I'm currently reading "When the Body Says No" by Gabor Mate, MD. I picked it up again and started reading it. It means more to me now after reading your book. I'd share some of the things that stood out regarding stress and boundaries today, but I can't recall if there is a rule about that when posting. I'll blame that on the anesthesia :-). Let me know if it is okay to share thoughts on quotes from the book.
I've spent some time this past week thinking about who I am. Who I was. Who I have the potential to be. I am on some sort of threshold. I know I am going to change. I find it scary. But I want the change more than I want to stay stuck. Even if my old voice is often the narrator.
What we eat, how much we eat, when we eat, when we do not eat are vital issues in taking care of our bodies and our mental health.
But... this site attracts people with a current or past eating disorder. Eating disorder thinking will derail a conversation about the details of the above. Eating disorder thinking wil misinterpret, reformulate, rationalize, tantrum, or shake with fear around the specifics of these important nutritional aspects of self care.
So I don't encourage specific food or calorie talk.
At the same time, I support your search for a way to eat that supports your health and stops any damage caused by not eating in a way that is right for your human body.
Getting an education about what really happens in the body when you eat different kinds of foods at different times of the day is extremely helpful in your in the moment decision making about what you will eat and when.

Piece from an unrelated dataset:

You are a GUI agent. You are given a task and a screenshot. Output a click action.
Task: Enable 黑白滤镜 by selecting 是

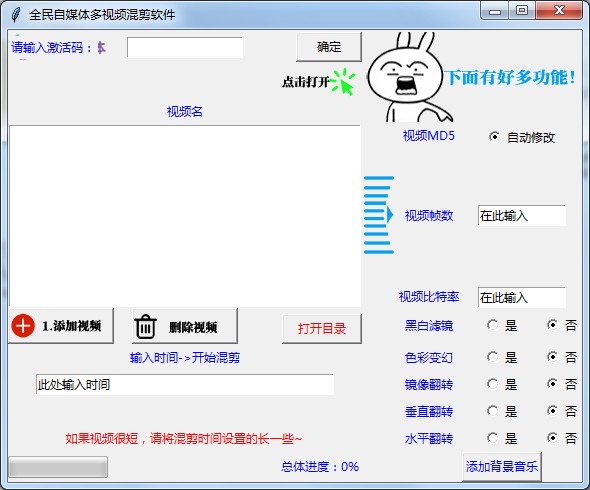[492, 325]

I want to keep fad diets out of here. I don't want to support weight recycling. And I certainly don't want to get into the passions around specific foods.
So, in answer to your question about what the rules are, the rules are a dance where we find our way, share what we can that does not trigger and does not invite a conversational journey down an eating disorder mind's chosen path.
I know this isn't clear. But it's as clear as I can get right now. Hope this helps. Thank you for asking!!!!!
1. Get your knee checked out by your doctor.
2. Start writing and let your knee talk to you. Set up a conversation that goes:
PTC:
Knee:
PTC:
Kenn:
and let yourself be surprised by what comes.
Thank you for sharing this!
We can't tell if it's mind to body or body to mind or a combination with two way traffic. So explore as much as you can.